Shan, I like the idea you worked out with your widowhood system. Never would have thought of it. Might have to try it myself on my race teams to shake them up a bit.


----------



## Shan (Feb 4, 2012)

Good luck and have fun. It will shake 'em up! But . . . again, observe those widowhood cocks to see IF they need that extra incentive. WH cocks fly home to their boxes MORE than they do to their mates, in my estimation. So . . . an extra game to try is to select a couple of your "pool birds" and allow the Thief pouter cock to be inside the nest with the WH cock locked out of his own nest.

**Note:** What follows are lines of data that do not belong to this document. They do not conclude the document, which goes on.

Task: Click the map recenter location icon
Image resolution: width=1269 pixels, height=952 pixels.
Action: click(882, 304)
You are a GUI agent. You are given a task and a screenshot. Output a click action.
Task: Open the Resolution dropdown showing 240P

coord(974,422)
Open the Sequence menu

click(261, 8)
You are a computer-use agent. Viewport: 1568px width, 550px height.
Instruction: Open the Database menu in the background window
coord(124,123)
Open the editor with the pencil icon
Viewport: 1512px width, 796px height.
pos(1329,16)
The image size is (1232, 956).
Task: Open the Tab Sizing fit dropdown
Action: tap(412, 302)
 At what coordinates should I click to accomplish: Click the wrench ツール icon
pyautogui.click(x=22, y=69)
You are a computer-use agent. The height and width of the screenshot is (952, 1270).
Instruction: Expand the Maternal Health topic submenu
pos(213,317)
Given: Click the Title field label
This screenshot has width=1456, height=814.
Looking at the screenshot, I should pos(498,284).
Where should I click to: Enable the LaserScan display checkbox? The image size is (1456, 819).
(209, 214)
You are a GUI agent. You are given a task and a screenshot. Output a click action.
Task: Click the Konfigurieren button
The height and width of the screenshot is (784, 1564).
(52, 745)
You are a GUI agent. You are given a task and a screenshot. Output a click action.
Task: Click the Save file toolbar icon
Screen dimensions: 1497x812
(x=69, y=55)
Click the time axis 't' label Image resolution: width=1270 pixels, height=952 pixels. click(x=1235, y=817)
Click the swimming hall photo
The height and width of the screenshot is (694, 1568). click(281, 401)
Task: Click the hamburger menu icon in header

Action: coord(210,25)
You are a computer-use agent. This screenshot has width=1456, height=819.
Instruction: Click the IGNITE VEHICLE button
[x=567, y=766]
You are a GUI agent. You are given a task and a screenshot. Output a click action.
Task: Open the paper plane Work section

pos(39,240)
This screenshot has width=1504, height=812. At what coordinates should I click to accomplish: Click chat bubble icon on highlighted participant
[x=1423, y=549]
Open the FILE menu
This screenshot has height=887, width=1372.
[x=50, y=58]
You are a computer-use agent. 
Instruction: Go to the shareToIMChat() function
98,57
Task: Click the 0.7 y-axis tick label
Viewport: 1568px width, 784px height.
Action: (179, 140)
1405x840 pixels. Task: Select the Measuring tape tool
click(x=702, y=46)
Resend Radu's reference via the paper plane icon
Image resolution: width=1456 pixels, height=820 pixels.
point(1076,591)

Try it with the hen inside the box with the TP cock and with only the TP inside the box. You might be surprised.


----------



## logangrmnr (Jul 14, 2010)

Thanks for the info.


----------



## holly8 (Apr 23, 2012)

Hey whit you doing on here?................lol


----------



## Shan (Feb 4, 2012)

Beware, Holly, I'm everywhere! LOL. Just another of my passions. I have countless hobbies that keep me entertained and enjoying retirement. Just started three aquariums cycling a few weeks ago--for Endler's livebearers. Go figure! Hello just the same, and I didn't mean to hijack this thread. Old guys with no class do that. Come to think of it--I do miss my classes and the students--naw! I prefer retirement.


----------



## holly8 (Apr 23, 2012)

I was meaning Lloyd.....................your safe Shan..........lol


----------



## Shan (Feb 4, 2012)

Whew! Thought I was busted again!


----------